A subdomain sounds like it would work. Or maybe a link to /uppercanada/ on the front page that is not visible? Or that is visible, unless there is a problem with that?
Vadi
November 13th, 2008, 11:58 AM
Well the issue here is that the website needs to be moved to a very, very crappy host that doesn't even offer a single MySQL database. The website was built with the basic assumption that one would exist, since $5/mo plans include it (but this is a $2/mo plan!).
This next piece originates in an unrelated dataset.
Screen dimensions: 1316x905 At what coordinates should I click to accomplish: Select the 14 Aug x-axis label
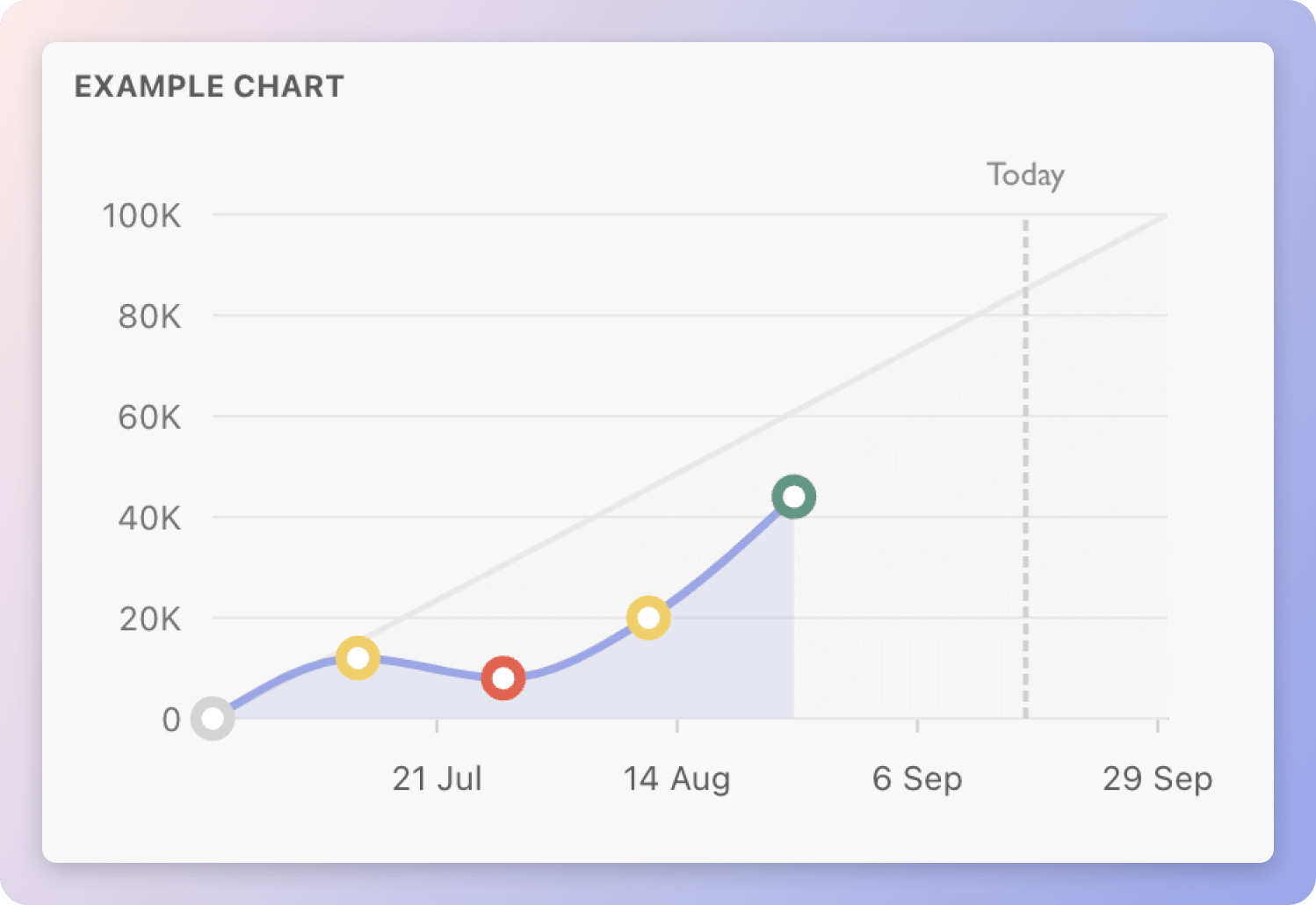(676, 778)
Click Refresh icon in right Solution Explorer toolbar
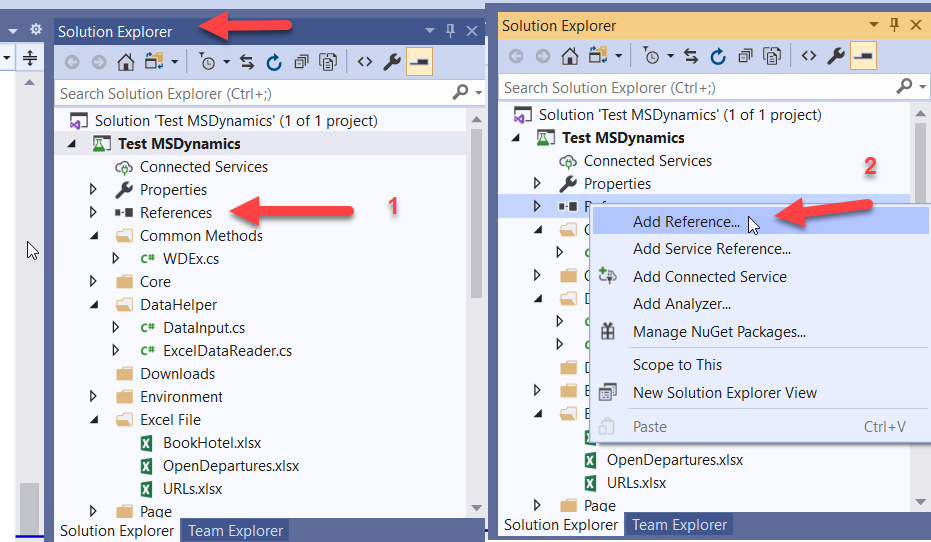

So, I need to completely download the website as static html, and have the links converted to relative too. wget supposedly can do that. If I can get it to work.
oneloveamaru
November 13th, 2008, 12:03 PM
Do they give you SSH access? You can rsync from your old host to your new host. I am available for consulting if need be. :) Who or what is hosting your site now? If you substitute static pages for mysql, you are gonna have a hell of a time editing your web pages when need be. How much traffic do your pages get? I would consider hosting it for you if it won't eat up my bandwidth.
Vadi
November 13th, 2008, 12:48 PM
Do they give you SSH access? You can rsync from your old host to your new host. I am available for consulting if need be. :) Who or what is hosting your site now? If you substitute static pages for mysql, you are gonna have a hell of a time editing your web pages when need be. How much traffic do your pages get? I would consider hosting it for you if it won't eat up my bandwidth.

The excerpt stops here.